──────── Supplied information

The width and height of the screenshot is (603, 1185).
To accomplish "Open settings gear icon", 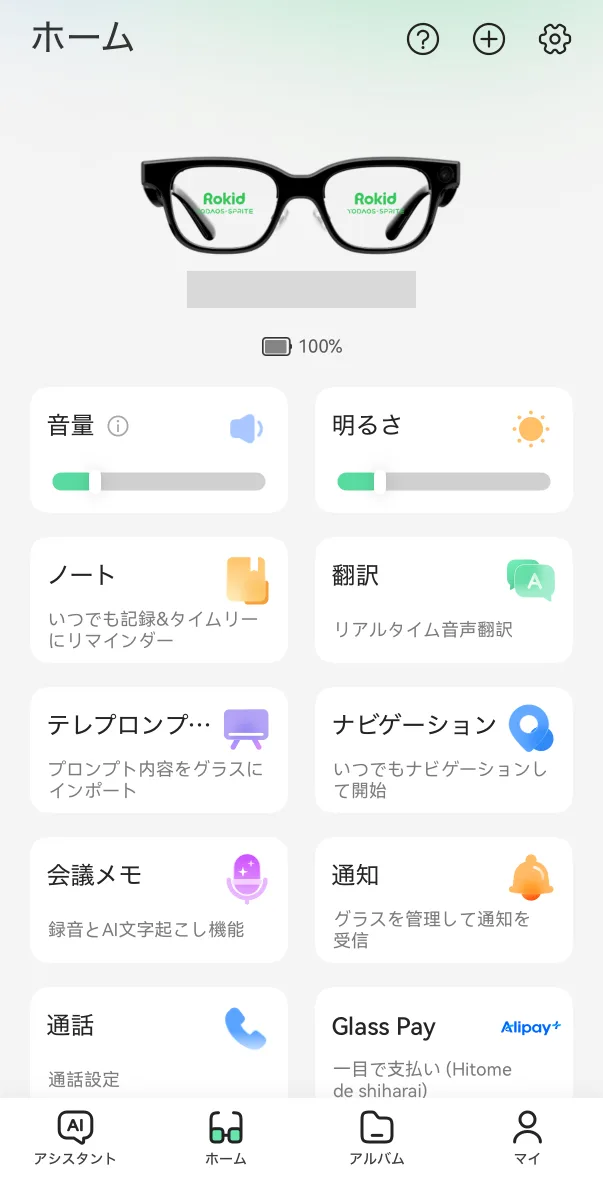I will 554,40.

────────────────
──────── Supplied information

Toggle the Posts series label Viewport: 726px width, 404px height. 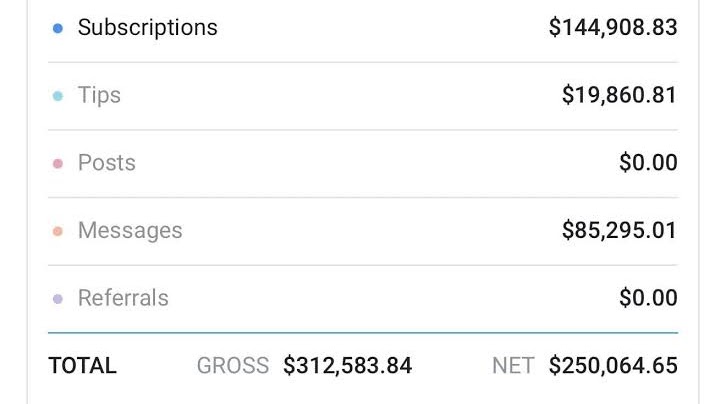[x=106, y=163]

────────────────
──────── Supplied information

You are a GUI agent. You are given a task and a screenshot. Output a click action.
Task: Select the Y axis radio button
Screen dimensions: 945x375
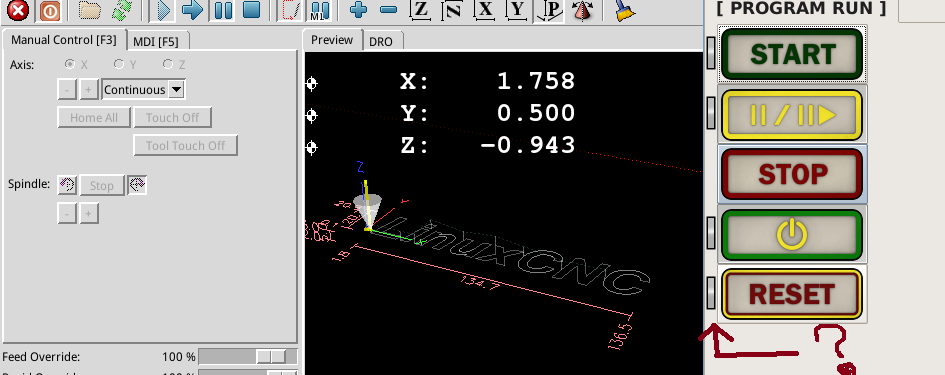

────────────────

> **What to do**
Would you copy out exactly the lines above that start at the one containing "You are a GUI" and end at the one containing "Screen dimensions: 945x375", inclusive?

> **Reply to the exercise**
You are a GUI agent. You are given a task and a screenshot. Output a click action.
Task: Select the Y axis radio button
Screen dimensions: 945x375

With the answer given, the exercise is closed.